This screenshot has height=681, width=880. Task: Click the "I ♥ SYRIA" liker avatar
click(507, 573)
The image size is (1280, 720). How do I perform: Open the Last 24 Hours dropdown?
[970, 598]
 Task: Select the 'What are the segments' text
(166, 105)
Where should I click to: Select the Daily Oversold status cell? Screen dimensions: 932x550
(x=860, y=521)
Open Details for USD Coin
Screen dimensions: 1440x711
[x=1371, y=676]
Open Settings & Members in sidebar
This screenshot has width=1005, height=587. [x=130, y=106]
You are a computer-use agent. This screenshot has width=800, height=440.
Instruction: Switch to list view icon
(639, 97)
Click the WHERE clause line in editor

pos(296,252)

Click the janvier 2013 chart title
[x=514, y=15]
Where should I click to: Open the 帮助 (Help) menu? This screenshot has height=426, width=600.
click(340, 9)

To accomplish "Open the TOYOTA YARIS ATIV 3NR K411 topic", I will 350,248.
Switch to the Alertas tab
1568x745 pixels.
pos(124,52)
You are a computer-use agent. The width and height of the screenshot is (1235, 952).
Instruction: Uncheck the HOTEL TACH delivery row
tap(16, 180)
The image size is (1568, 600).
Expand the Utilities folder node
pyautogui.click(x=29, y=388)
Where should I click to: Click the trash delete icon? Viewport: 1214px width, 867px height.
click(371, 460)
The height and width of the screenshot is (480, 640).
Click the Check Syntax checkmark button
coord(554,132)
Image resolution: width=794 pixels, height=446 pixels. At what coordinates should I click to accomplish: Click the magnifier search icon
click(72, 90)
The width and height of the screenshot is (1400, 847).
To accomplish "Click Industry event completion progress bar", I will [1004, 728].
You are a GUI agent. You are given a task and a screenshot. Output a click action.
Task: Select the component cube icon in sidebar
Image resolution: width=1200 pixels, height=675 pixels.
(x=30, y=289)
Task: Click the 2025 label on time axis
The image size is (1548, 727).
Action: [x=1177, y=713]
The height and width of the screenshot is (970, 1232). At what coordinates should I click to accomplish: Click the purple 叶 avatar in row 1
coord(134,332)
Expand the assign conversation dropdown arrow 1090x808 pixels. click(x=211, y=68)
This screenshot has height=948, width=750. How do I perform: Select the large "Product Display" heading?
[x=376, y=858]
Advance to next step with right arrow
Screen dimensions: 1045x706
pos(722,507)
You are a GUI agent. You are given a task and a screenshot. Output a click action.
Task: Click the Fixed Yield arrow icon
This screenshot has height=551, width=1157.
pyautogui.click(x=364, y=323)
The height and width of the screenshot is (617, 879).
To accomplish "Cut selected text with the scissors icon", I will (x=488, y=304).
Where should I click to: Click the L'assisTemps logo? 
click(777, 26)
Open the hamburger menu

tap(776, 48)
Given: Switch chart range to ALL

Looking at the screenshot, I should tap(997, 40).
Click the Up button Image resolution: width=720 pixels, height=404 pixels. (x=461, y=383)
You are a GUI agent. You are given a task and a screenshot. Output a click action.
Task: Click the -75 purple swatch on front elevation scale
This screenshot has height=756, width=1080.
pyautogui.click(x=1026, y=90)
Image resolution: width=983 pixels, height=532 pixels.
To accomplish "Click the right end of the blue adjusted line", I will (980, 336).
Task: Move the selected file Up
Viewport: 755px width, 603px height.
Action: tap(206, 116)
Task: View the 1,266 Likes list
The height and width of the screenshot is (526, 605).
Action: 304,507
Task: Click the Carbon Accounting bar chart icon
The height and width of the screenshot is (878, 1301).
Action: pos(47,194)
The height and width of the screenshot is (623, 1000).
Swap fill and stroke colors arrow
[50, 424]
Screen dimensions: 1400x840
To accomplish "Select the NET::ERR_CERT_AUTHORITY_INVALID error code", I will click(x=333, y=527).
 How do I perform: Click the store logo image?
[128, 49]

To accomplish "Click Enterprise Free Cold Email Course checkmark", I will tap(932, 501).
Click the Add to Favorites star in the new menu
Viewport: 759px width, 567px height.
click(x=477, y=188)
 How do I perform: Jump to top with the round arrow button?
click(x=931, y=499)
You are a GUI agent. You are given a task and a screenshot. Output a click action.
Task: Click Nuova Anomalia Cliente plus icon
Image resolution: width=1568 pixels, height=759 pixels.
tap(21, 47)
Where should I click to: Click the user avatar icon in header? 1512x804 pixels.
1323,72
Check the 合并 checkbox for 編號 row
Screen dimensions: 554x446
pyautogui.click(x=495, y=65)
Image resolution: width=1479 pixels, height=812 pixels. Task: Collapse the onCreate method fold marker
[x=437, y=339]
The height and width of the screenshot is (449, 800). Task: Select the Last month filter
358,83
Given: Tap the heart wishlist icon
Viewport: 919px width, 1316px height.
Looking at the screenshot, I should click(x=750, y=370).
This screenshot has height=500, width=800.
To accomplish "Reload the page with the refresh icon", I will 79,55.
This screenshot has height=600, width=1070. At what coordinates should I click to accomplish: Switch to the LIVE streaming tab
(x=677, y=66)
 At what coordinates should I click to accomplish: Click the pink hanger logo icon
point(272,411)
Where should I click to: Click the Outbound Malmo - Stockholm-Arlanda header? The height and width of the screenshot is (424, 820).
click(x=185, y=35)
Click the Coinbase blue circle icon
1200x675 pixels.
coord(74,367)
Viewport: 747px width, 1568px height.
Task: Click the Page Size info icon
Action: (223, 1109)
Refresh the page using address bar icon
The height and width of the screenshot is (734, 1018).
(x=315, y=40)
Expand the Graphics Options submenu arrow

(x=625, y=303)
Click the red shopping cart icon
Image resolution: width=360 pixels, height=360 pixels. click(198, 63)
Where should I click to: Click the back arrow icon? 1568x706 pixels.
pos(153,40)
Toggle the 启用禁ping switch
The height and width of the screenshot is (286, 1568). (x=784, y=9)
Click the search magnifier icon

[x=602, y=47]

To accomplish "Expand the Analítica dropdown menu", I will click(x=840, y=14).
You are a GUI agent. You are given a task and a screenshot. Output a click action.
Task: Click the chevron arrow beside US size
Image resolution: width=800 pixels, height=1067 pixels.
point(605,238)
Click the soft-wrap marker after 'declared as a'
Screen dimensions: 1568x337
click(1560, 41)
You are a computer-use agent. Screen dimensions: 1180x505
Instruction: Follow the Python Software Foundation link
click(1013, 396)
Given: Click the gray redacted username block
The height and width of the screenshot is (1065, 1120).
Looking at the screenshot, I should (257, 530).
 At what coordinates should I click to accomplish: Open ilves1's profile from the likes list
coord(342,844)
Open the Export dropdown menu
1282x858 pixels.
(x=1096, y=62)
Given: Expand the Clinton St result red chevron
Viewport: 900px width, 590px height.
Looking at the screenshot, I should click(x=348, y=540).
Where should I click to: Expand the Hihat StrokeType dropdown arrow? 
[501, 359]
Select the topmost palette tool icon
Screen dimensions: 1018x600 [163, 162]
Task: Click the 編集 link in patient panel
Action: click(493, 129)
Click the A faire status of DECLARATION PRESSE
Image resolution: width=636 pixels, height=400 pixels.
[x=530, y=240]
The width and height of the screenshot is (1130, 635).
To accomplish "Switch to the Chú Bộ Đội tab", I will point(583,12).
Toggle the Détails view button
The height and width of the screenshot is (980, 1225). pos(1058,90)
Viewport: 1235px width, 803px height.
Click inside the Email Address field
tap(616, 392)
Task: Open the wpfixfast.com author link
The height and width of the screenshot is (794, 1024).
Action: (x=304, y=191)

- **What to work on**: Go through the material above, and wherever a line contains the string "selected", return it.

- **Worked solution**:
To accomplish "Cut selected text with the scissors icon", I will (x=488, y=304).
Task: Move the selected file Up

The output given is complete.